Justice for the Internet by K. Lloyd Billingsley at TCS provides a good overview of what the net neutrality debate is all about.

On the one side are those who think the internet should be ‘free’ and the crass corporate greedy types shouldn’t get their greasy hands on it. Everyone should be able to have a good internet connection and be able to do with it whatever they want. They shouldn’t be penalized by pricing schemes or other barriers that limit how and what they use the net for.

On the other hand there are the capitalists. They think that those who provide internet services should be able to price their products and services as the market allows. They think providers should be able to charge the use who wants video all day more than the user who needs the I’net only for occasional e-mail. They should be allowed to charge more for high priority traffic, like VOIP, than for low priority traffic like software downloads.

Billingsley tends towards the capitalists’ view.

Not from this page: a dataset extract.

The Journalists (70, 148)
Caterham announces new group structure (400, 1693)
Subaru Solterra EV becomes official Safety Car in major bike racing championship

Net neutrality means government regulation of the Internet, specifically a prohibition of differential charges for priority traffic. … In the lexicon of net neutrality, differential or priority pricing is called “discrimination,” … Net neutrality is the latest slogan of the “digital divide,” the notion that new technology instantly creates new legions of haves and have-nots, an emergency situation caused by the market and requiring new regulation.

Anytime there is a lot of emotional verbiage that promotes governmental regulation to even things out there should be concern. Taken to extreme, that path is towards socialism. “Net neutrality” is a good example of phrases that are loaded with more emotion than logic. Take head!